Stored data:
.....
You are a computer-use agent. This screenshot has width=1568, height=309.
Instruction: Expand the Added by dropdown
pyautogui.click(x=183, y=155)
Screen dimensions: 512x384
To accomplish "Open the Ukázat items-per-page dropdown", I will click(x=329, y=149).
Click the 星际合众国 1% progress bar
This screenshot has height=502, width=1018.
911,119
.....
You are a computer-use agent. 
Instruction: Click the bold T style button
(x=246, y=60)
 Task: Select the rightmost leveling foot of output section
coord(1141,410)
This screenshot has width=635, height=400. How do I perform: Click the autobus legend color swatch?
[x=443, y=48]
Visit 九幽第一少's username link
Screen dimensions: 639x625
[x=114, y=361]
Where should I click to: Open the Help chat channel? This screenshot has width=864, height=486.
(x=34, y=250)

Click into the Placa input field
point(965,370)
.....
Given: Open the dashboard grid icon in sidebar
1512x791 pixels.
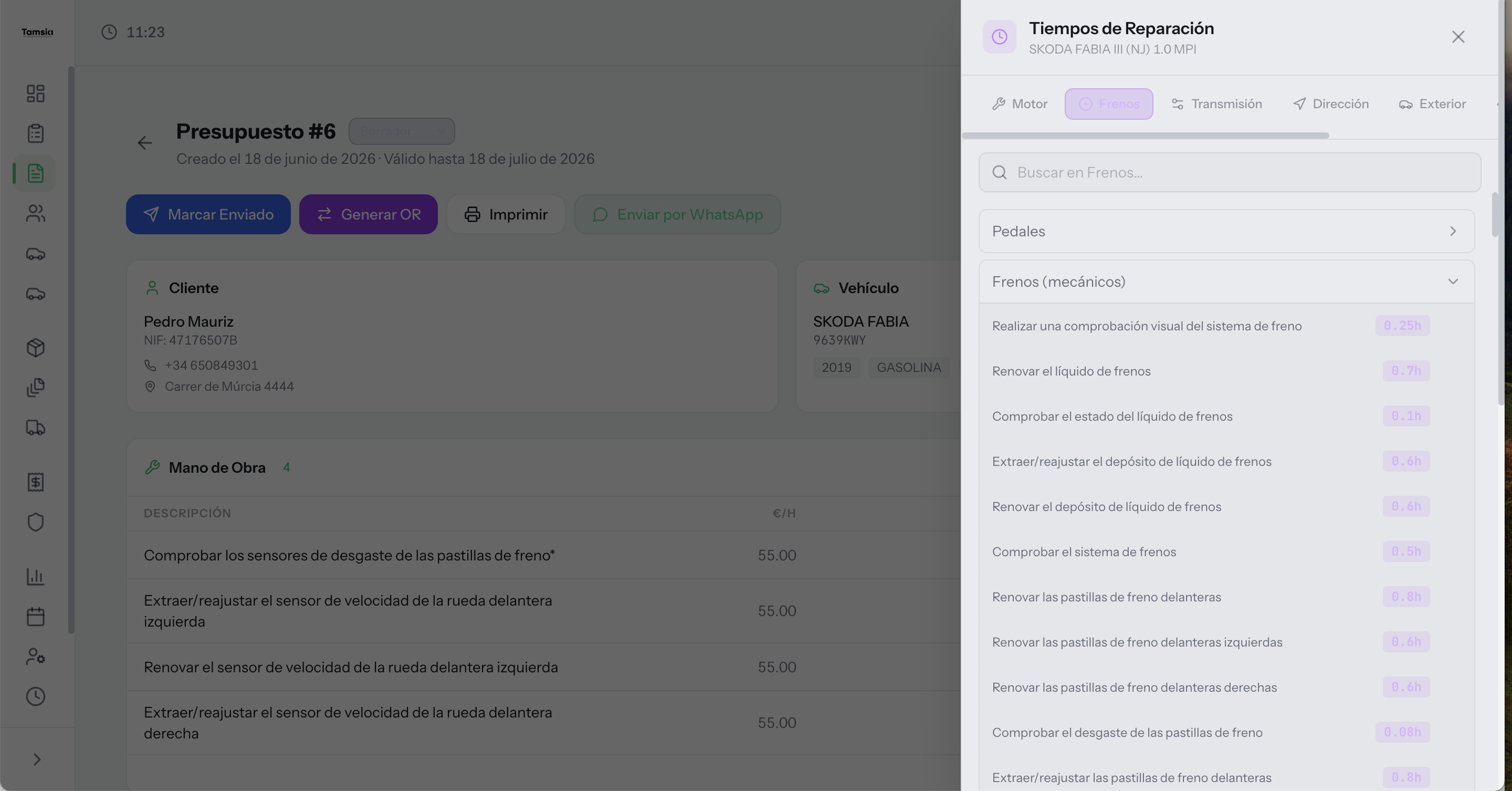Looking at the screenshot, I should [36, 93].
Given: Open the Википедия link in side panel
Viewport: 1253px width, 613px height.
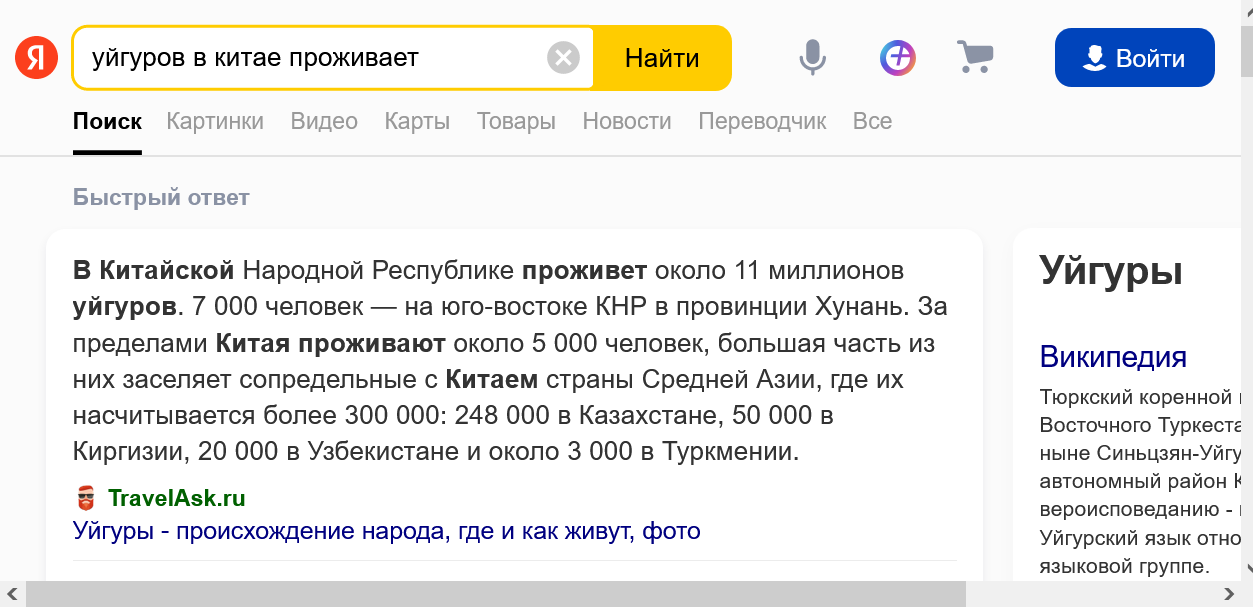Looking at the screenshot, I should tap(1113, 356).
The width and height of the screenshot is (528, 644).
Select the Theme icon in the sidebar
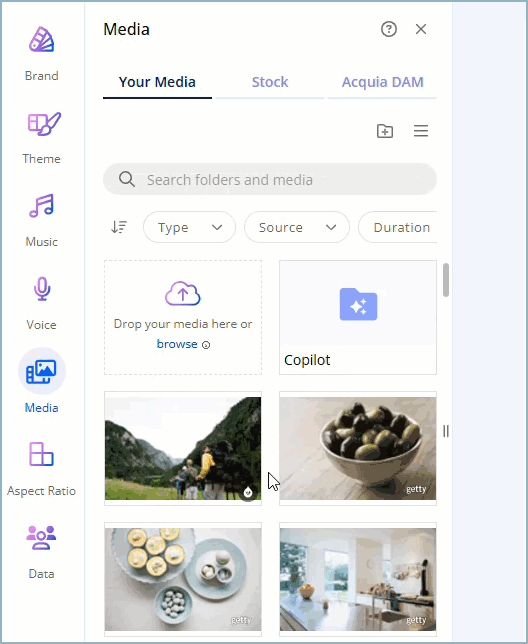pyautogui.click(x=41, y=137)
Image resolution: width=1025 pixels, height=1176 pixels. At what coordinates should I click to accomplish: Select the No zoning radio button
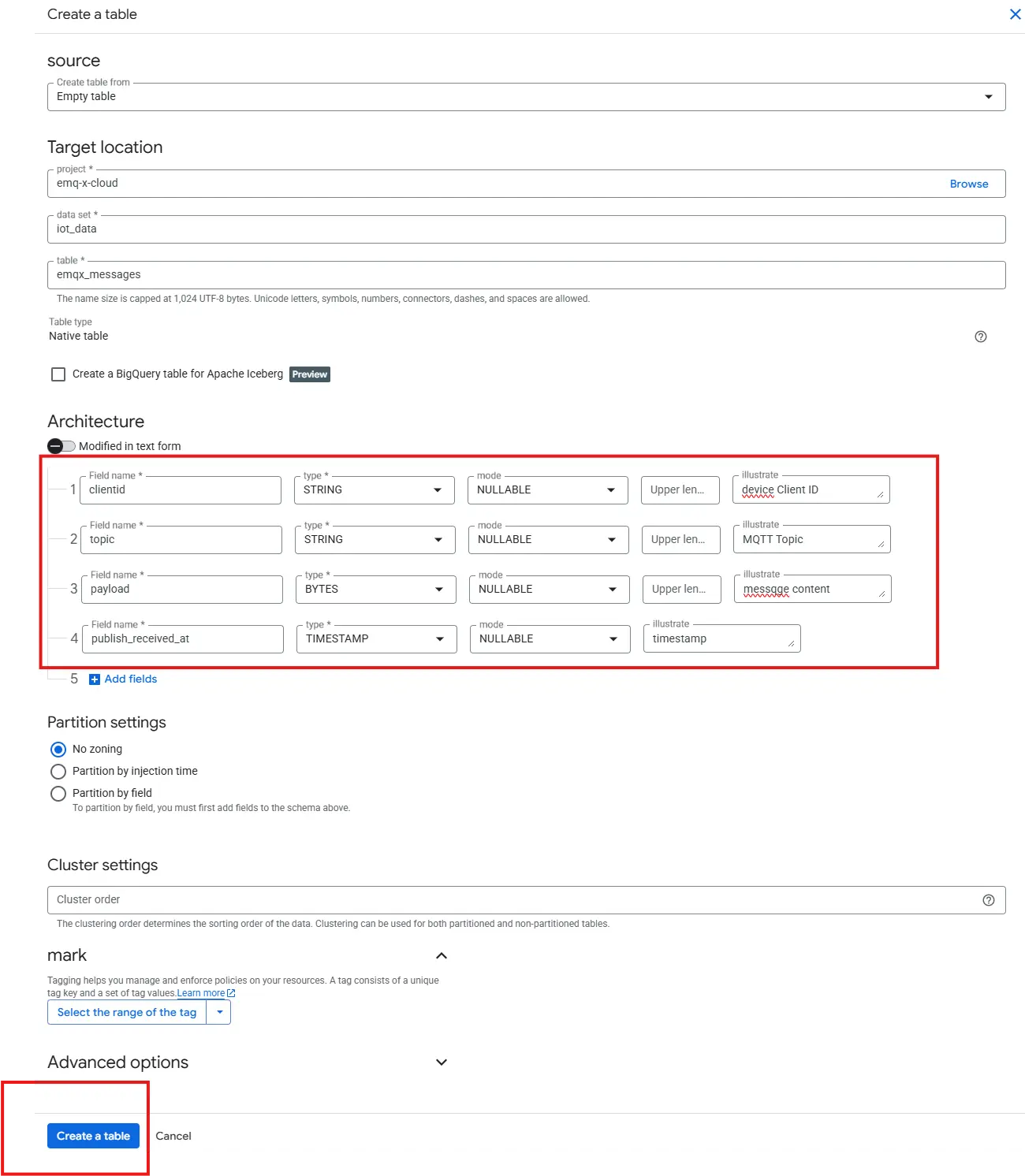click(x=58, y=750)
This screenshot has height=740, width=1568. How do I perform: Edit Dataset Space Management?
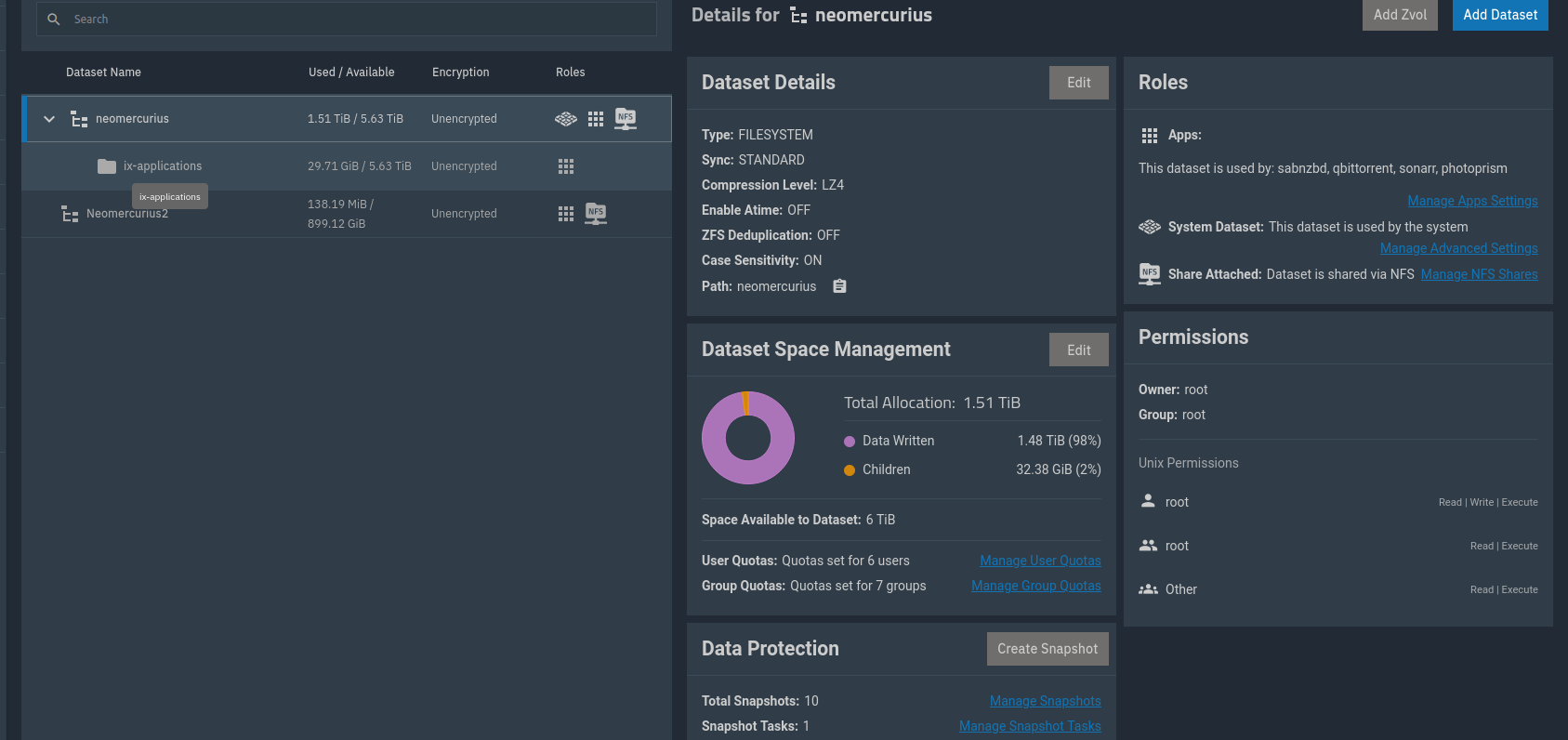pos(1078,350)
.....
### PROBLEM REQUIREMENTS:
Report every line of the records that contains the word "link".

### SOLVED EXERCISE:
Visit 九幽第一少's username link
Given: Open the Википедия link in side panel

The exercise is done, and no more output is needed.